• **Task to carry out**: Taking the line with "Task: Collapse the" as the first and the line with "Task: Click the Email legend item" as the last, set down the lines below exactly, pictures excluded.
** Data for the task follows **
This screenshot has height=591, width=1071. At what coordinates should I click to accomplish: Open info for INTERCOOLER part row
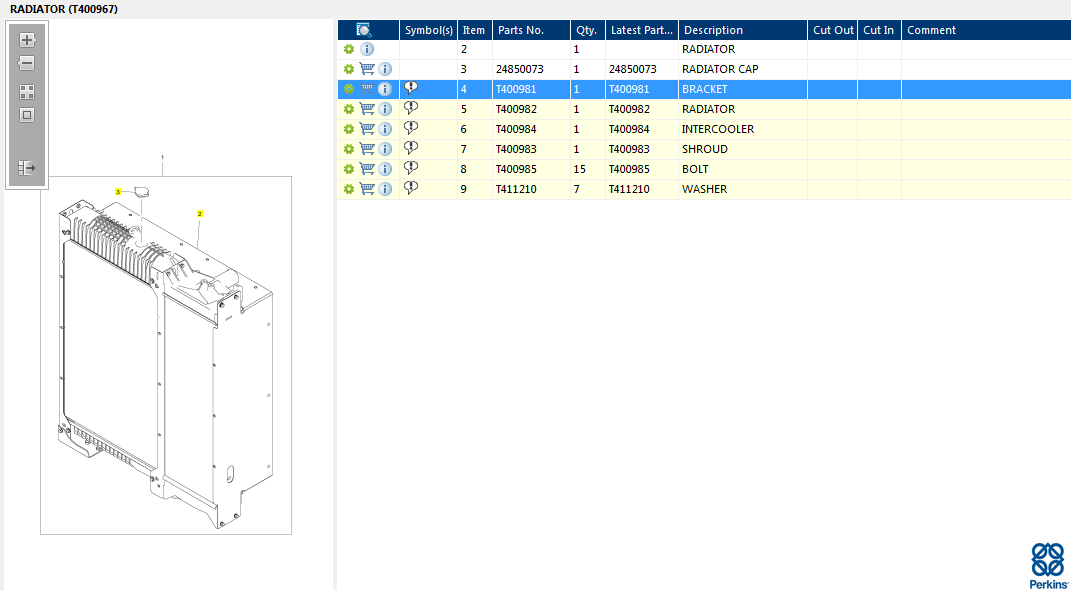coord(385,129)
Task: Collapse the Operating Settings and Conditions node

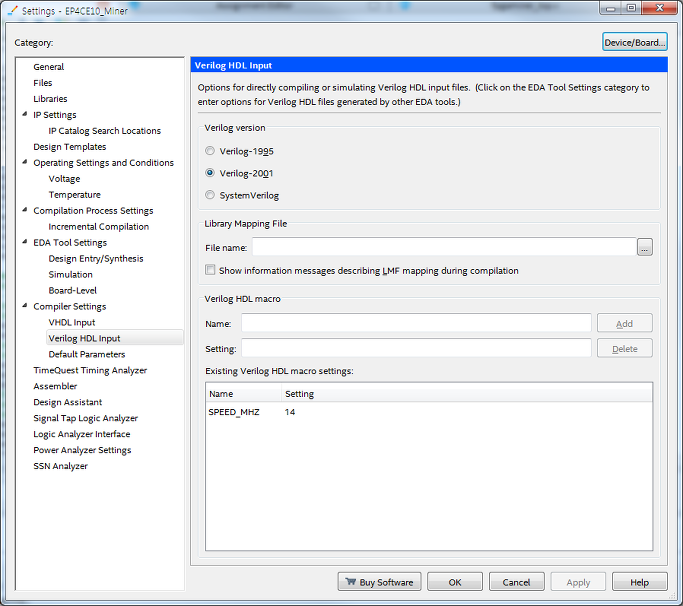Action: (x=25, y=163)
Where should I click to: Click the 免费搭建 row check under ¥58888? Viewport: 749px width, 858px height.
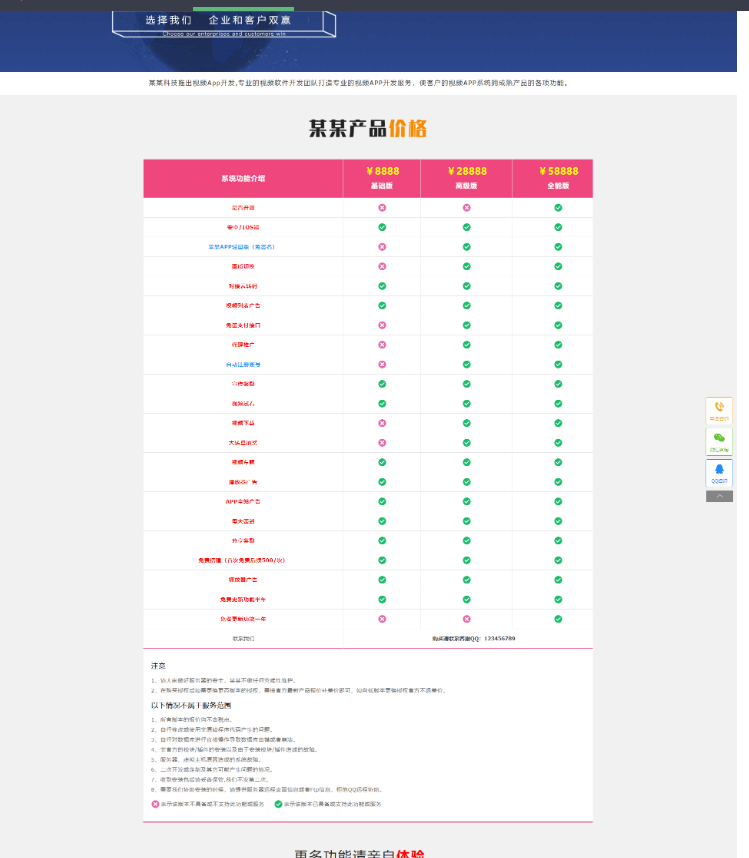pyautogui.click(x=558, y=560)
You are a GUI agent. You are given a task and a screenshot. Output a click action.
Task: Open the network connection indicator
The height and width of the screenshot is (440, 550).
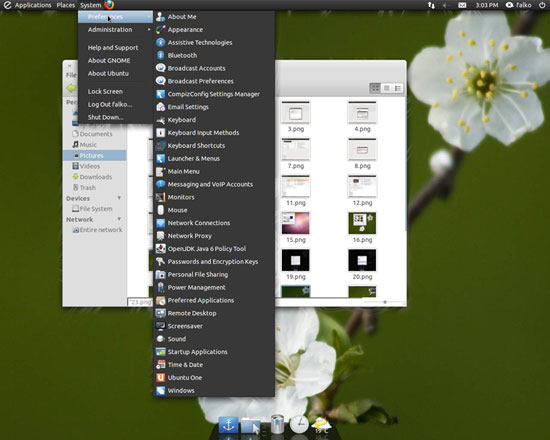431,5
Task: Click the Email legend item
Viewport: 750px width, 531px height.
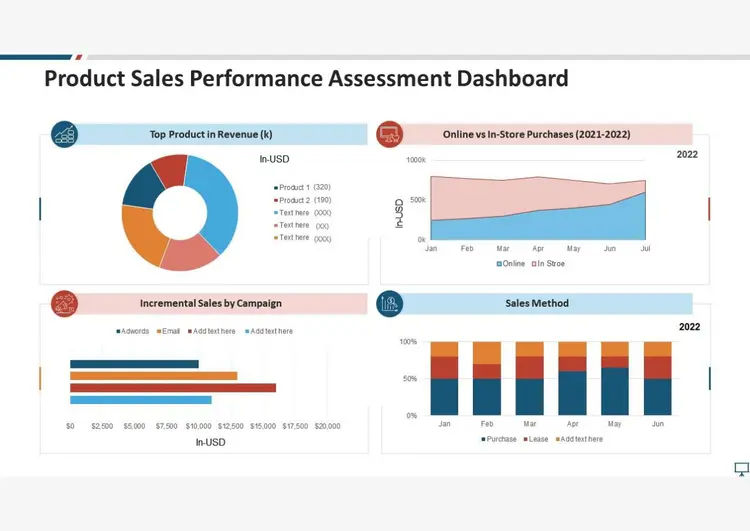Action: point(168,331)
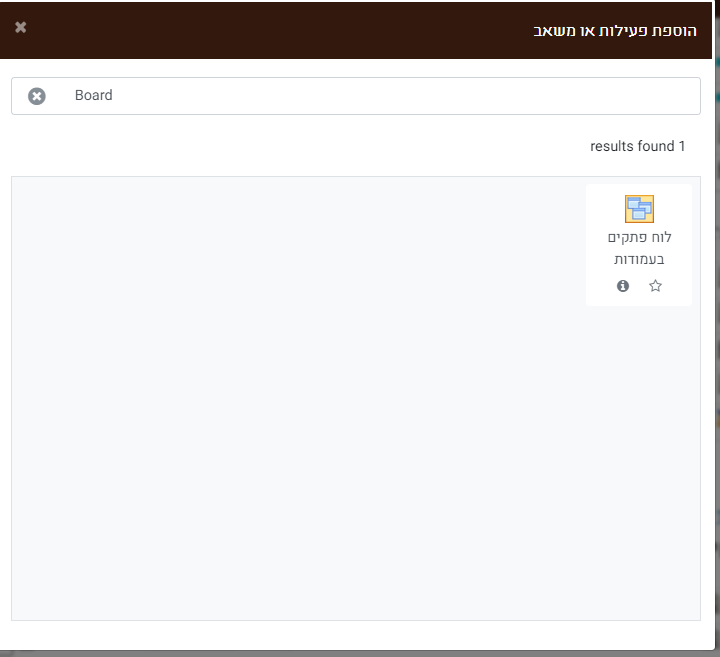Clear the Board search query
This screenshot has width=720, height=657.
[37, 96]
** End of Data for the task **
** Data for the task follows **
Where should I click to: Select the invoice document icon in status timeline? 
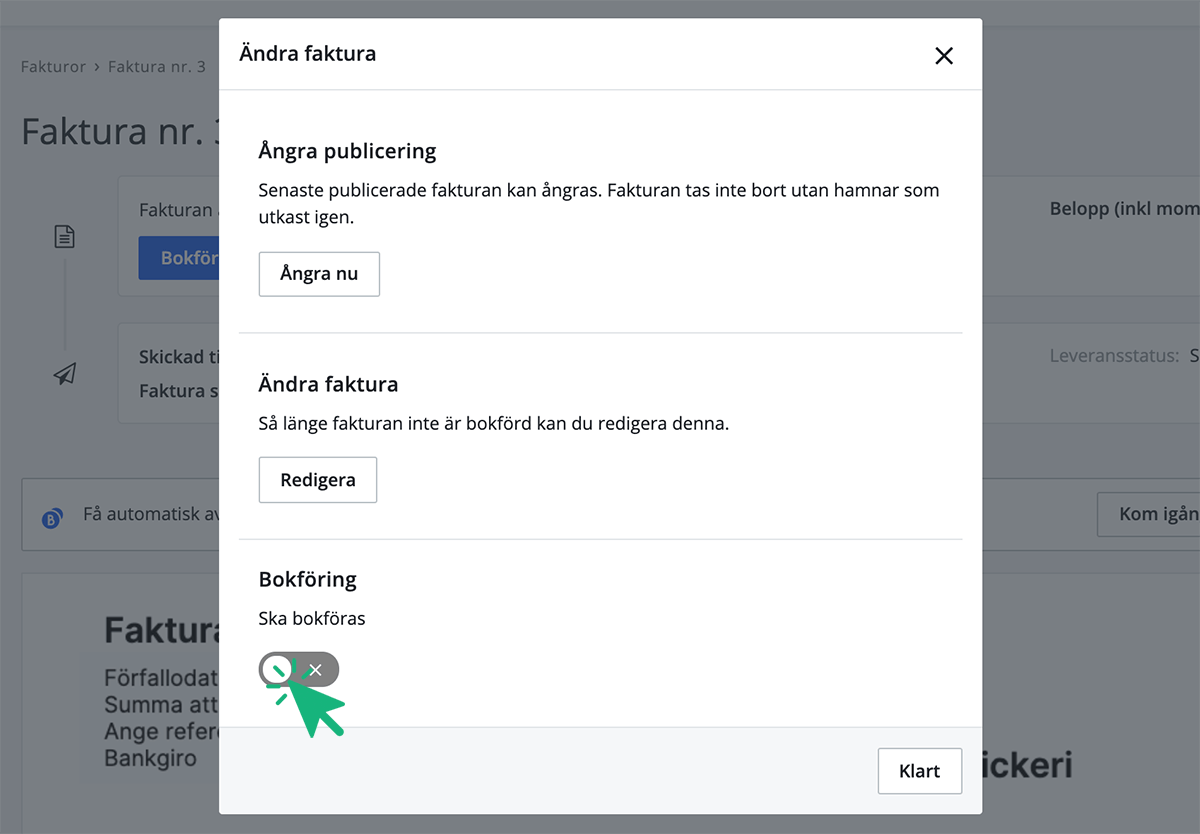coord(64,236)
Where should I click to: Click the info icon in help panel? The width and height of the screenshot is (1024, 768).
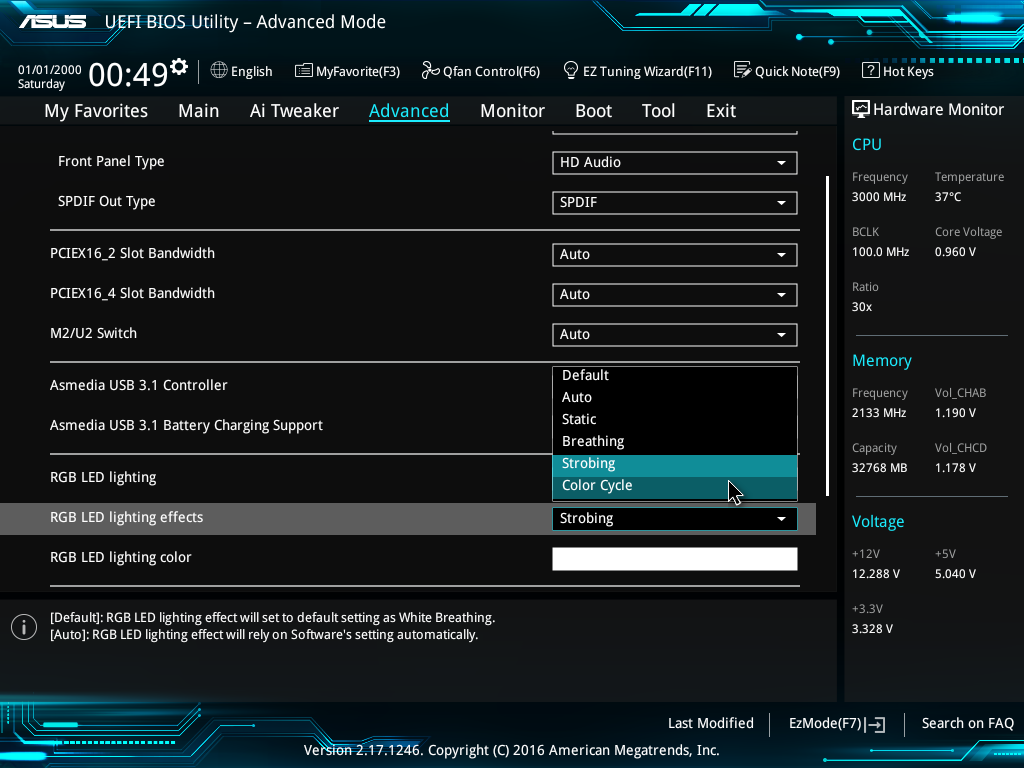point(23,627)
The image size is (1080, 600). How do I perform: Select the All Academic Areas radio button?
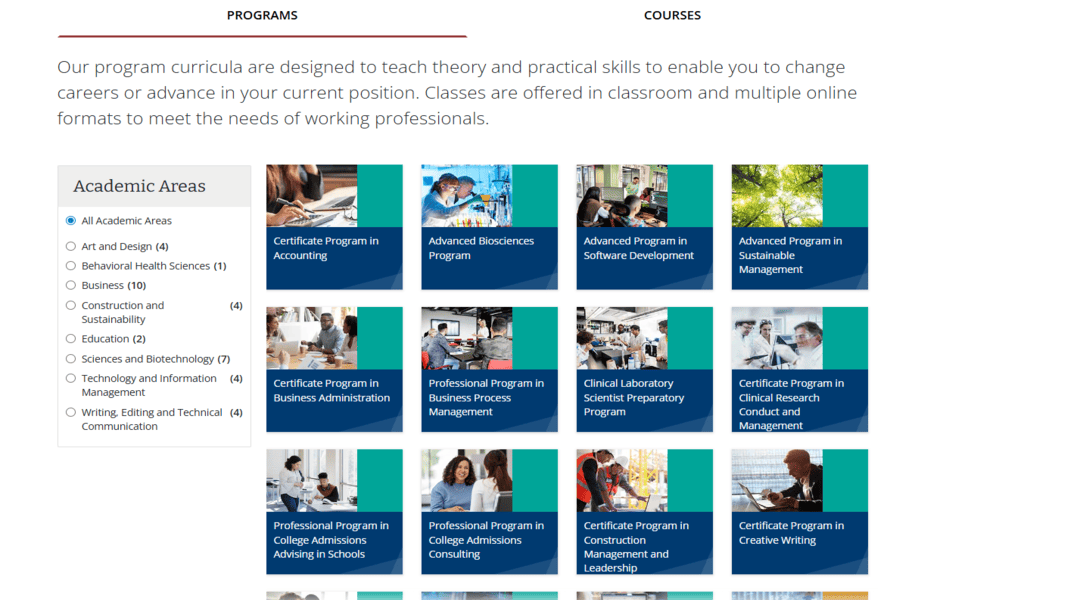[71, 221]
** End of Data for the task **
** Data for the task follows **
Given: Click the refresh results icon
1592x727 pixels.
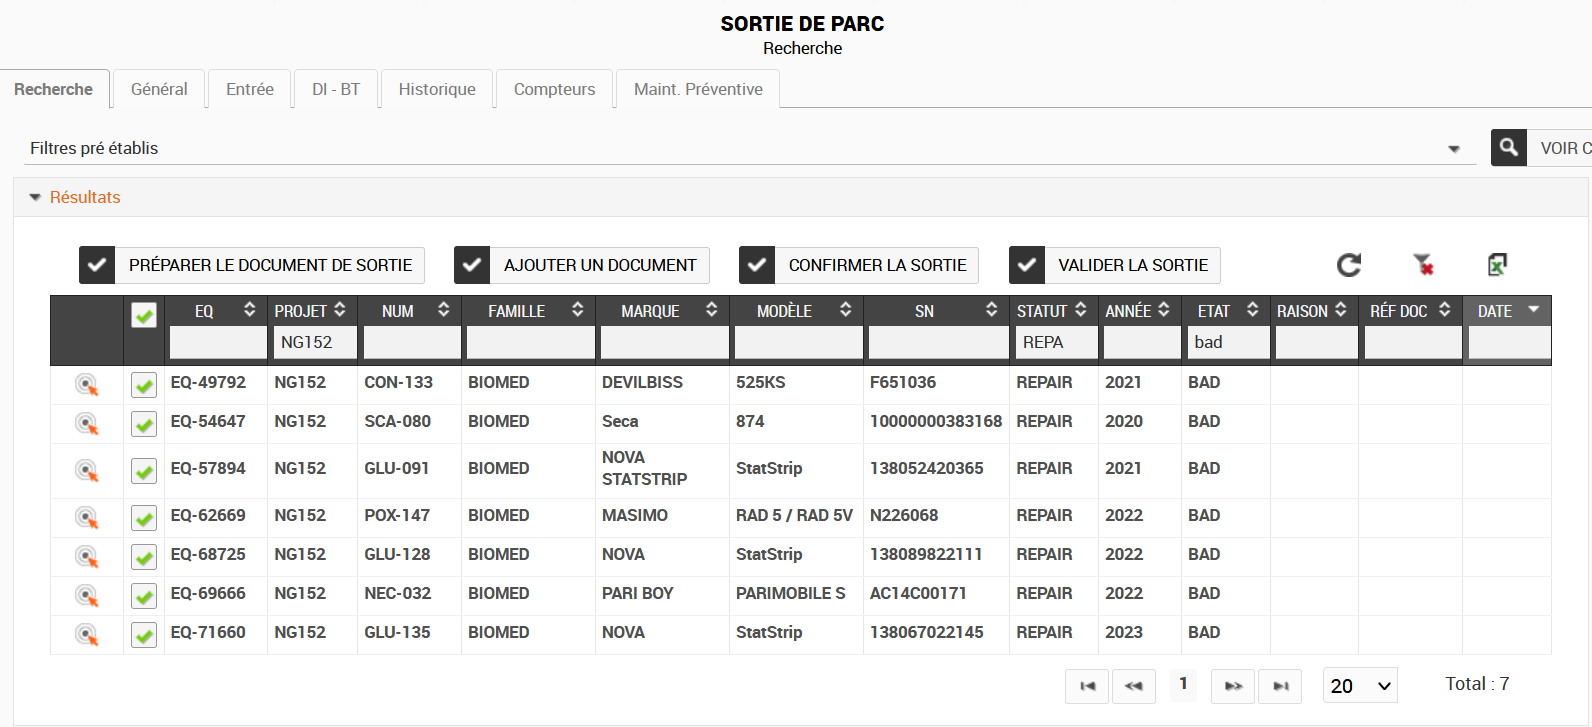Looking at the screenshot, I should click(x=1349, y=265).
** End of Data for the task **
• **Answer to the problem**:
Task: Collapse the Operating Settings and Conditions node

Action: (x=25, y=163)
Where should I click to: Click the 免费搭建 row check under ¥58888? Viewport: 749px width, 858px height.
pyautogui.click(x=558, y=560)
You are a GUI agent. You are given a task and a screenshot. Output a click action.
Task: Open the network connection indicator
The height and width of the screenshot is (440, 550).
431,5
Task: Click the Email legend item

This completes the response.